La supremazia inglese era stata in parte favorita dal fatto che già prima della rivoluzione industriale i suoi commerci erano estesi in tutto il mondo cosi da procurare un agevole accesso ad alcune materie prime strategiche. Una quota consistente della grande e piccola nobiltà poi era stata sempre attratta dalle attività economiche, mentre nel resto d’Europa l’aristocrazia guardava con diffidenza e ostilità a queste attività proprie dei ceti borghesi.  

In Inghilterra la borghesia industriale e commerciale poté cosi sviluppare i propri affari con il favore dello stato che se pur dominato dall’aristocrazia terriera seppe riconoscere l’importanza delle nuove industrie. Ma tali condizioni non esistevano negli altri paesi europei i quali si trovarono ad avviare il loro processo di industrializzazione dovendo fare i conti con l’industria inglese già pienamente affermata con prodotti che avevano bassi costi di produzione grazie alle macchine.
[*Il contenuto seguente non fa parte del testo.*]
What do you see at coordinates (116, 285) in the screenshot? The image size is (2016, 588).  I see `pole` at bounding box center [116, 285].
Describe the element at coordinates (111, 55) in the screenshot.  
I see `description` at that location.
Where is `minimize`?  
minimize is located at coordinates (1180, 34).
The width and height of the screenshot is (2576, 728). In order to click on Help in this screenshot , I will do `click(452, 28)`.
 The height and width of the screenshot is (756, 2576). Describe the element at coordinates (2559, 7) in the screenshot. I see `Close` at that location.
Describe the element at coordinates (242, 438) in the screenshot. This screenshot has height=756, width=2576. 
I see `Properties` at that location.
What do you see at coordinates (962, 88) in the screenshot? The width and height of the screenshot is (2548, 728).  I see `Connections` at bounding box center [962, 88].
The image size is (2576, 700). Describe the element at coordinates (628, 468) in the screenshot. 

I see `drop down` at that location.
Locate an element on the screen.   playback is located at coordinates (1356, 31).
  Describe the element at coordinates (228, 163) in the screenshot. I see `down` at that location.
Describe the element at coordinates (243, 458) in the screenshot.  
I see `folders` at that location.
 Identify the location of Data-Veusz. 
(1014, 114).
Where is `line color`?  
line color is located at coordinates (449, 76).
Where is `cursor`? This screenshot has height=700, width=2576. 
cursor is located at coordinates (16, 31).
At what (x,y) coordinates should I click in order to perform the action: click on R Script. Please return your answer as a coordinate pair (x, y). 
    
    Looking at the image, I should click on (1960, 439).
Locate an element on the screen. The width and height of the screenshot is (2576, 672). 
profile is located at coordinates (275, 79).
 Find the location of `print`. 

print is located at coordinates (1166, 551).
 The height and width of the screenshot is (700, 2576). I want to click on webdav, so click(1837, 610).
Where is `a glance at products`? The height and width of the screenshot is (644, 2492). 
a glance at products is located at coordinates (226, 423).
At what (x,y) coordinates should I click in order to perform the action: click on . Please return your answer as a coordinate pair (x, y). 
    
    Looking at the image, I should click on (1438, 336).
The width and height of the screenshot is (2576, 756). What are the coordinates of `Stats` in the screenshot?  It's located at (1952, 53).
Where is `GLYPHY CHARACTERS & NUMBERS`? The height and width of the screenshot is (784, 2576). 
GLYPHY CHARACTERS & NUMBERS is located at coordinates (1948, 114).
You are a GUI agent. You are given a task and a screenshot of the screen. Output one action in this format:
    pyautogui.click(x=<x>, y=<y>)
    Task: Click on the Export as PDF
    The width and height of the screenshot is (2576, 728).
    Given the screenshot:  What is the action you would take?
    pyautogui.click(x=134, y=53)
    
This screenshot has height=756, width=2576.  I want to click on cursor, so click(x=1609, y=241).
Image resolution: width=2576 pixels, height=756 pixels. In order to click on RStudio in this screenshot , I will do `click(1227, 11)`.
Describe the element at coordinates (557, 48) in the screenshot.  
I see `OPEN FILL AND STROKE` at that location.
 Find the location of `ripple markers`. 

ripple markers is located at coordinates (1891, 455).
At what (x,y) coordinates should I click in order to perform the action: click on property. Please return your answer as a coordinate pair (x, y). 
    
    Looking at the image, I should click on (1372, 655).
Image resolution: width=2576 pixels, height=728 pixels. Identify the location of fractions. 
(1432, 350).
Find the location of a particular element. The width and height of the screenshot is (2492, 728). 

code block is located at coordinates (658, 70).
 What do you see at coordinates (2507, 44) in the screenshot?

Lo sviluppo economico inglese si era affermato principalmente nell’industria cotoniera, nella produzione di carbon fossile, nella produzione di ghisa in altiforni alimentati a coke, nell’impiego di macchine a vapore e nelle costruzioni di ferrovie. Alcune isole di industrializzazione avevano cominciato a comparire qua e la in diversi in diversi paesi europei dopo il 1815.

La circolazione di qualche macchina prototipo e di artigiani e tecnici che si trasferivano dall’Inghilterra sul continente o viceversa fu sufficiente a rendere possibile l’imitazione dei segreti del primato britannico. Le prime macchine potevano essere costruite direttamente dagli artigiani poiché i meccanismi di cui erano composte erano molti semplici. Macchine relative semplici richiedevano piccole quantità di capitale per la loro costruzione e potevano essere affidate a una manodopera non specializzata e a basso costo. Fra il 1815 e il 1830 le industrie moderne riuscirono ad affermarsi in Belgio e Francia. Solo dopo il 1830 la rivoluzione industriale si propagò in Svizzera, Svezia e Germania, successivamente in Olanda, Austria e Italia. Gli Stati Uniti nel 1850 e il Giappone dopo il 1880 furono gli unici paesi non europei nei quali il processo di industrializzazione si affermo autonomamente.